¹ School of Medicine, Nantong University, Nantong, 226001, China.
² Department of Pediatric Surgery, The First Affiliated Hospital of Nanjing Medical University, Nanjing, 210029, China.
³ Key Laboratory of Neuroregeneration of Jiangsu and Ministry of Education and Co-innovation Center of Neuroregeneration, Nantong University, Nantong, 226001, China.
⁴ Department of Pediatric Surgery, Affiliated Hospital of Nantong University, Nantong University, Nantong, 226001, China.

Abstract

Brachial plexus injury (BPI) with motor neurons (MNs) damage still remain poor recovery in preclinical research and clinical therapy, while cell-based therapy approaches emerged as novel strategies.

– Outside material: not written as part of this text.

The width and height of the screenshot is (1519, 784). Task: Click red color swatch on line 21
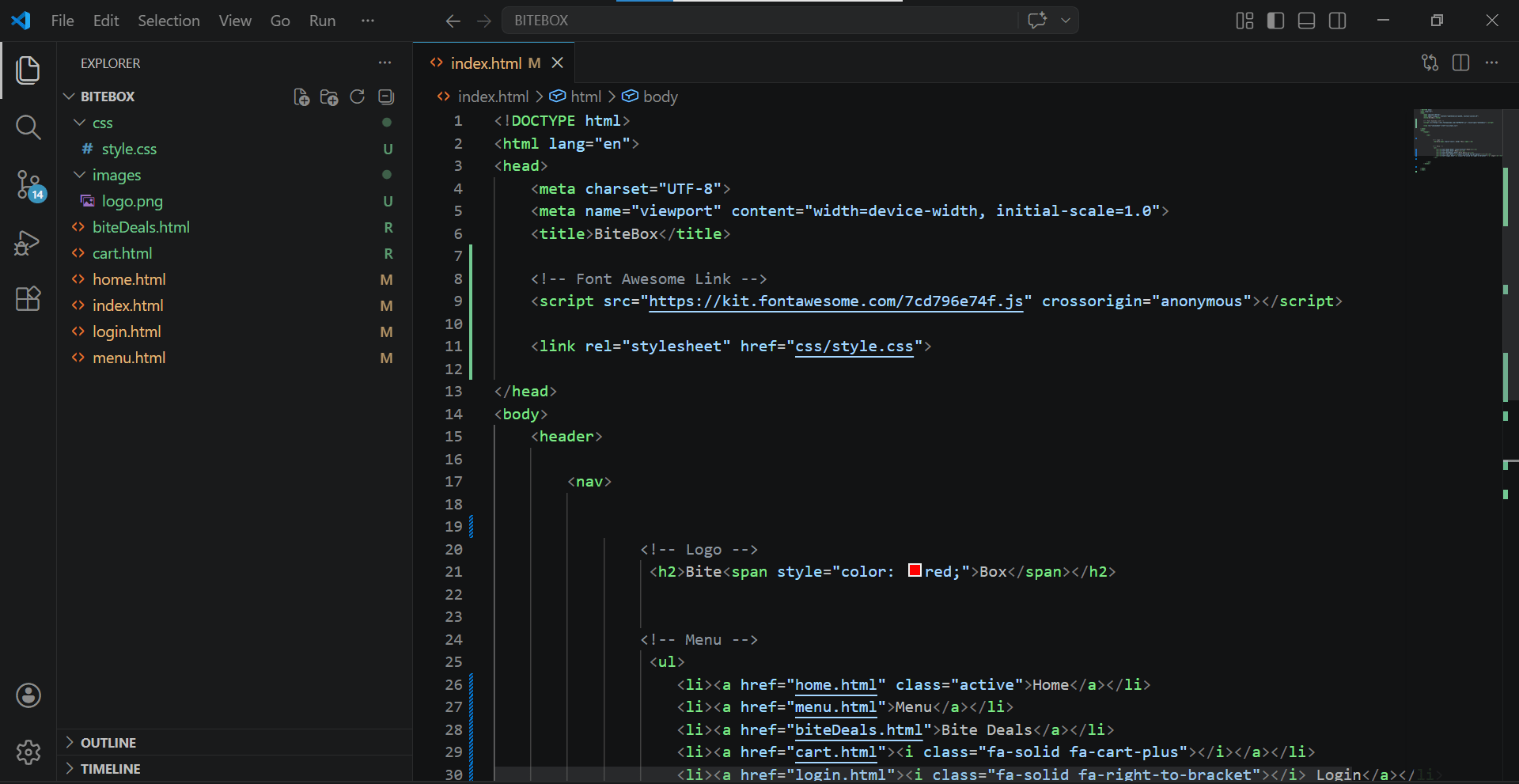coord(915,570)
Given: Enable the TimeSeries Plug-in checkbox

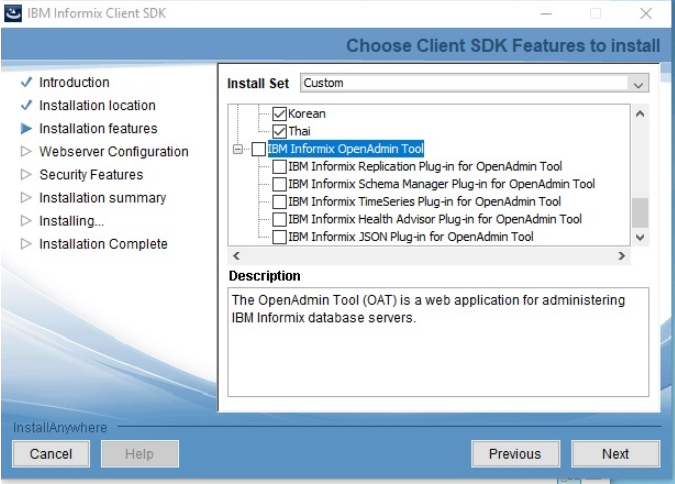Looking at the screenshot, I should [279, 202].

Previous work of rat skin precursor-derived Schwann cells (SKP-SCs) provided substantial foundation for repairing peripheral nerve injury (PNI). Given that, our present work focused on exploring the repair efficacy and possible mechanisms of SKP-SCs implantation on rat BPI combined with neurorrhaphy post-neurotomy. Results indicated the significant locomotive and sensory function recovery, with improved morphological remodeling of regenerated nerves and angiogenesis, as well as amelioration of target muscles atrophy and motor endplate degeneration. Besides, MNs could restore from oxygen-glucose-deprivation (OGD) injury upon SKP-SCs-sourced secretome treatment, implying the underlying paracrine mechanisms. Moreover, rat cytokine array assay detected 67 cytokines from SKP-SC-secretome, and bioinformatic analyses of screened 32 cytokines presented multiple functional clusters covering diverse cell types, including inflammatory cells, Schwann cells, vascular endothelial cells (VECs), neurons, and SKP-SCs themselves, relating distinct biological processes to nerve regeneration. Especially, a panel of hypoxia-responsive cytokines (HRCK), can participate into multicellular biological process regulation for permissive regeneration milieu, which underscored the benefits of SKP-SCs and sourced secretome, facilitating the chorus of nerve regenerative microenvironment. Furthermore, platelet-derived growth factor-AA (PDGF-AA) and vascular endothelial growth factor-A (VEGF-A) were outstanding cytokines involved with nerve regenerative microenvironment regulating, with significantly elevated mRNA expression level in hypoxia-responsive SKP-SCs. Altogether, through recapitulating the implanted SKP-SCs and derived secretome as niche sensor and paracrine transmitters respectively, HRCK would be further excavated as molecular underpinning of the neural recuperative mechanizations for efficient cell therapy; meanwhile, the analysis paradigm in this study validated and anticipated the actions and mechanisms of SKP-SCs on traumatic BPI repair, and was beneficial to identify promising bioactive molecule cocktail and signaling targets for cell-free therapy strategy on neural repair and regeneration.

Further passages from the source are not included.